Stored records
# # # # #
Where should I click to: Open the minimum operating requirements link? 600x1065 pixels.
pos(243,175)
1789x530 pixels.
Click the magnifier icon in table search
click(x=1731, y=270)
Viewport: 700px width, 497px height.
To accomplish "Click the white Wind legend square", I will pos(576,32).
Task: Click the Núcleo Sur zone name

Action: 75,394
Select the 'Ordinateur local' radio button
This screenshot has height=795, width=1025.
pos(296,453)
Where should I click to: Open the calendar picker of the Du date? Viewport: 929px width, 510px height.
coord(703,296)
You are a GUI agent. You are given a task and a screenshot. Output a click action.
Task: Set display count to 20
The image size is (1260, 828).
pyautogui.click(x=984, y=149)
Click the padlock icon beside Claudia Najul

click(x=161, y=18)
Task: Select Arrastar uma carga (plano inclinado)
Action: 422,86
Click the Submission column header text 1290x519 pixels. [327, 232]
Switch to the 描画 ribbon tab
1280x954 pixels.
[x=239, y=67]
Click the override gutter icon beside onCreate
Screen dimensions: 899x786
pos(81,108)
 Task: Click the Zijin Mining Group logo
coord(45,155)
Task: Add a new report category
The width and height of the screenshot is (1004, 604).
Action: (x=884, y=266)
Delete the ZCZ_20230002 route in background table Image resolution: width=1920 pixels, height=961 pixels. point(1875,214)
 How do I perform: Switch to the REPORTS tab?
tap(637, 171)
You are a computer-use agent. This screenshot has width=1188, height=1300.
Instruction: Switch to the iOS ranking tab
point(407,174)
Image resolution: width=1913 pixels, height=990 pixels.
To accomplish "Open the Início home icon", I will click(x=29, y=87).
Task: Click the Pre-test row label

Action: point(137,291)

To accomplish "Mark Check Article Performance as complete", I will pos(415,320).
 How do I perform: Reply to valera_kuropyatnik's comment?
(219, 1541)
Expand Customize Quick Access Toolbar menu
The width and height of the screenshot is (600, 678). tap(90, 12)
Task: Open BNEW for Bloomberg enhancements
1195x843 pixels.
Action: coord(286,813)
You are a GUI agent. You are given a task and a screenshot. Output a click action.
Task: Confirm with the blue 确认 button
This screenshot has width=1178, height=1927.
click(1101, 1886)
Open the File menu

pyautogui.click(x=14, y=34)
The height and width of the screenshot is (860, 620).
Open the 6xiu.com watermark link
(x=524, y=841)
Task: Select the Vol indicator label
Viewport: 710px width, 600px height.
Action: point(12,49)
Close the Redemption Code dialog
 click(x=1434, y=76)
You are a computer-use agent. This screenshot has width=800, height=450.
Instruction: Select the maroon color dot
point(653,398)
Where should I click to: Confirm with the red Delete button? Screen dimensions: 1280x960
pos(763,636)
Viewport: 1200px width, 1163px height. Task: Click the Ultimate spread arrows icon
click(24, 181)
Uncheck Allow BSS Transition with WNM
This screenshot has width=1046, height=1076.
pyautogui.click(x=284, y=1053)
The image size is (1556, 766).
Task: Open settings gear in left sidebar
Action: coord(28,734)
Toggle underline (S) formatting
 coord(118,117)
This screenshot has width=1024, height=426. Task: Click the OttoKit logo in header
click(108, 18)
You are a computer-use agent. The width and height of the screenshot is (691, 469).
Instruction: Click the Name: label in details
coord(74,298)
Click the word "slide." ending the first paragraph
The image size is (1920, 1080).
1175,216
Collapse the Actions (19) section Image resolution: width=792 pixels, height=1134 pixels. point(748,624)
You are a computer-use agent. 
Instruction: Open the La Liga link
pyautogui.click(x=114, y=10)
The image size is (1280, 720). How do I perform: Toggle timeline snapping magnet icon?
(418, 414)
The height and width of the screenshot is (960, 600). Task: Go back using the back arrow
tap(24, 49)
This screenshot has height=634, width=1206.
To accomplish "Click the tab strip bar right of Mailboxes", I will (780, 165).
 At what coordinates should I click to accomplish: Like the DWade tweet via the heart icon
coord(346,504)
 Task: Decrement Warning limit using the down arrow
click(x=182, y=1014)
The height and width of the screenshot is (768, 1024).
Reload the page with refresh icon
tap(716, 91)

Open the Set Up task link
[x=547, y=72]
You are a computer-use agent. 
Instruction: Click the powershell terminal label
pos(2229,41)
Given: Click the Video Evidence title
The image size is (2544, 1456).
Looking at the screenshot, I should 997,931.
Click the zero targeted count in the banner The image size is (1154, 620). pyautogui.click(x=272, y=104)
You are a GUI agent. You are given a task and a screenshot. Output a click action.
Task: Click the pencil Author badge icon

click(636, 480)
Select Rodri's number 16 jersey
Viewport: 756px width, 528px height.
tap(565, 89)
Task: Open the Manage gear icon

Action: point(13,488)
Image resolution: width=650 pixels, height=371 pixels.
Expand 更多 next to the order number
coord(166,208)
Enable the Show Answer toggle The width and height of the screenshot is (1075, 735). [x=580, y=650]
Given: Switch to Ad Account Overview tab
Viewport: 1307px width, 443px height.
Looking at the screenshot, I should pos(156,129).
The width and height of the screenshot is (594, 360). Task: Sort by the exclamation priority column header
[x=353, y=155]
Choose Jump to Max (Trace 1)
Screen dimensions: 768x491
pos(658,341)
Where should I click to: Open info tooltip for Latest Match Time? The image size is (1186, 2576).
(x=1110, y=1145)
# # # # #
**WHAT IS BEING ASKED**
Start at the line containing "Task: Decrement Warning" and transcribe through the end of the entries. Please keep both ends and add nothing.

**TASK OUTPUT**
 Task: Decrement Warning limit using the down arrow
click(x=182, y=1014)
The height and width of the screenshot is (768, 1024).
Reload the page with refresh icon
tap(716, 91)

Open the Set Up task link
[x=547, y=72]
You are a computer-use agent. 
Instruction: Click the powershell terminal label
pos(2229,41)
Given: Click the Video Evidence title
The image size is (2544, 1456).
Looking at the screenshot, I should 997,931.
Click the zero targeted count in the banner The image size is (1154, 620). pyautogui.click(x=272, y=104)
You are a GUI agent. You are given a task and a screenshot. Output a click action.
Task: Click the pencil Author badge icon

click(636, 480)
Select Rodri's number 16 jersey
Viewport: 756px width, 528px height.
tap(565, 89)
Task: Open the Manage gear icon

Action: point(13,488)
Image resolution: width=650 pixels, height=371 pixels.
Expand 更多 next to the order number
coord(166,208)
Enable the Show Answer toggle The width and height of the screenshot is (1075, 735). [x=580, y=650]
Given: Switch to Ad Account Overview tab
Viewport: 1307px width, 443px height.
Looking at the screenshot, I should pos(156,129).
The width and height of the screenshot is (594, 360). Task: Sort by the exclamation priority column header
[x=353, y=155]
Choose Jump to Max (Trace 1)
Screen dimensions: 768x491
pos(658,341)
Where should I click to: Open info tooltip for Latest Match Time? The image size is (1186, 2576).
(x=1110, y=1145)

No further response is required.